Data in this exercise:
▶

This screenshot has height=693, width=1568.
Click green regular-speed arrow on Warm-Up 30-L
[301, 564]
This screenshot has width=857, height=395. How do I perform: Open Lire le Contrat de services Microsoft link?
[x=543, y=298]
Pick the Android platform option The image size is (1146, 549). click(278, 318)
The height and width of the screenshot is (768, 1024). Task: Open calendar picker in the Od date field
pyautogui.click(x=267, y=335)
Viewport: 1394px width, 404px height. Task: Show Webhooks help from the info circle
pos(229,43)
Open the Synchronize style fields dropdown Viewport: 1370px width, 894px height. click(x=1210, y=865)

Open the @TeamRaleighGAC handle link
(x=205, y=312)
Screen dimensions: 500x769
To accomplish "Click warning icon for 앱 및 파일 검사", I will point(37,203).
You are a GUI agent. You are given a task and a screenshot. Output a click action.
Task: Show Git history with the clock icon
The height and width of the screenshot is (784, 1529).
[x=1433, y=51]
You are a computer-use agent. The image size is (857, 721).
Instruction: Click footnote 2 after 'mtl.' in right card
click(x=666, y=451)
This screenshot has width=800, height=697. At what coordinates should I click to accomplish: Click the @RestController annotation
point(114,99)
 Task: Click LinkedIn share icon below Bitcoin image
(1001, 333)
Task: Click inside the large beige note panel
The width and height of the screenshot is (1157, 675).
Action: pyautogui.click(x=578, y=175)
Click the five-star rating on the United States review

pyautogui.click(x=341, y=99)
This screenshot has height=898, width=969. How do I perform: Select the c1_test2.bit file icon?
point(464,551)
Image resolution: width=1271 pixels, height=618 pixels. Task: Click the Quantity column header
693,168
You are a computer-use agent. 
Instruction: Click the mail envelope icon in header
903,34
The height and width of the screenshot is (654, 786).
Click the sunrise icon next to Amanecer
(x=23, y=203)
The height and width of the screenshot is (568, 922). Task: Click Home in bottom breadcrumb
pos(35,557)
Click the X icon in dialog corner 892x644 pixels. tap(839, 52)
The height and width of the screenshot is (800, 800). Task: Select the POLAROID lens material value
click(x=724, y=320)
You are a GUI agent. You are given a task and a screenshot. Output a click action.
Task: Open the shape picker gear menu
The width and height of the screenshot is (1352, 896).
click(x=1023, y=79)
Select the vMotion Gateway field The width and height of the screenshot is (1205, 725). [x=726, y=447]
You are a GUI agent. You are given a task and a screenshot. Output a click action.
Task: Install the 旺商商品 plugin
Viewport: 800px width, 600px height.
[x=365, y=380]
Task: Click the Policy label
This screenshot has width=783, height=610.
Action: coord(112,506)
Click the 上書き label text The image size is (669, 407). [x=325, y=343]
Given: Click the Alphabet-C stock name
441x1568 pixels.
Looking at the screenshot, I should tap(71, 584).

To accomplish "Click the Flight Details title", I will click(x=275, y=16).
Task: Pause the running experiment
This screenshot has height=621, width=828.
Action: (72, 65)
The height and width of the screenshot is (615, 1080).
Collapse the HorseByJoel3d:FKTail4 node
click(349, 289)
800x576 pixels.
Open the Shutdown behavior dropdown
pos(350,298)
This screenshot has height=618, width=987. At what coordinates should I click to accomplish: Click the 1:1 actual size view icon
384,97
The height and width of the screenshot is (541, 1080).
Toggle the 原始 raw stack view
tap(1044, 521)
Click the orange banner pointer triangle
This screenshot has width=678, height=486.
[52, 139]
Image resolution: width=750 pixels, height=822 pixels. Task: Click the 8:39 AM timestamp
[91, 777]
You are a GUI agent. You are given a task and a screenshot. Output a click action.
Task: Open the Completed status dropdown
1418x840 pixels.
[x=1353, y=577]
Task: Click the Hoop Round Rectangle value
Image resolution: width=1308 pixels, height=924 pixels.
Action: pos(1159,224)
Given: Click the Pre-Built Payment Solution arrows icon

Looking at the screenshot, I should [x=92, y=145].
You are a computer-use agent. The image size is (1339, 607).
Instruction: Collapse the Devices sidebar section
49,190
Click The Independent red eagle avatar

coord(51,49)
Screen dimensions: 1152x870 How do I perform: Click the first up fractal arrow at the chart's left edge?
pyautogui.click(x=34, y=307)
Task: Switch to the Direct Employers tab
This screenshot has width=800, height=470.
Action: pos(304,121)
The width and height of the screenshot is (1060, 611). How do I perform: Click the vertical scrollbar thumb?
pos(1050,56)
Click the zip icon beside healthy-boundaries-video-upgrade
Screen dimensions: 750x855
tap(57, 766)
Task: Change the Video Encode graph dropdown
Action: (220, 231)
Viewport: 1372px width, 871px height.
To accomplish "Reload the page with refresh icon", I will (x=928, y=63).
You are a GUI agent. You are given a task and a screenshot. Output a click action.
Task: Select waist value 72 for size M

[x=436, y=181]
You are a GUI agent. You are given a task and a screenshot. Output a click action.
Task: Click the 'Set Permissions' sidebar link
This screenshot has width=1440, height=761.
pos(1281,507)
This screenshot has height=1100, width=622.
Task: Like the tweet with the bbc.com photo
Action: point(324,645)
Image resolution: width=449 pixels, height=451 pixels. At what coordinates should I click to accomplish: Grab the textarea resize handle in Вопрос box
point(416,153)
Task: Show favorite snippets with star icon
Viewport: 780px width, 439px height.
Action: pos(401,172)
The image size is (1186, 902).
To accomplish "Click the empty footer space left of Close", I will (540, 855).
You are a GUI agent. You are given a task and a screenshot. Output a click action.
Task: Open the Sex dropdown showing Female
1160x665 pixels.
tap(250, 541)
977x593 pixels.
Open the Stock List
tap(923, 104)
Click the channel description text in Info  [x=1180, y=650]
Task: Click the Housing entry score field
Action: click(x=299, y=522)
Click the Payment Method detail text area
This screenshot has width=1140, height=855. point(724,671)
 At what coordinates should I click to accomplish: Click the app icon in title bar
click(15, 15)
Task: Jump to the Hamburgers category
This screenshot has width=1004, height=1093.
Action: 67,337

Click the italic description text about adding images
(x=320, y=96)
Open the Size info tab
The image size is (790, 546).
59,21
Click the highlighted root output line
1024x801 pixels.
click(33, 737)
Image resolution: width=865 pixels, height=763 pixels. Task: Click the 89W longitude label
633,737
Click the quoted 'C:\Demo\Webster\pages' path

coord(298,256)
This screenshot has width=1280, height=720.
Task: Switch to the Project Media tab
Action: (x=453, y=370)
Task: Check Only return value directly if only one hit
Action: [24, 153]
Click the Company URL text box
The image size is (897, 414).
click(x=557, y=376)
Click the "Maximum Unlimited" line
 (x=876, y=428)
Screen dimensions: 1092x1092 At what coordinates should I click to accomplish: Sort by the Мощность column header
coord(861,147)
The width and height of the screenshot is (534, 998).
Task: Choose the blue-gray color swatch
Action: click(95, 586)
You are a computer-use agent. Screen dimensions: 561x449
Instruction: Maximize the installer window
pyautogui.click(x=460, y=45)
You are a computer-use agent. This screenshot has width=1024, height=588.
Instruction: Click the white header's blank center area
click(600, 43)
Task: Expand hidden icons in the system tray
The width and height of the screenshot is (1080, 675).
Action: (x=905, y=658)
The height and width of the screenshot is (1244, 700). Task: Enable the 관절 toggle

◀

About this task: Pick each line holding the word "will" out of the data and copy it.

Exercise solution:
To accomplish "Click warning icon for 앱 및 파일 검사", I will point(37,203).
To accomplish "Click the Flight Details title", I will click(x=275, y=16).
To accomplish "Reload the page with refresh icon", I will (x=928, y=63).
To accomplish "Click the empty footer space left of Close", I will (540, 855).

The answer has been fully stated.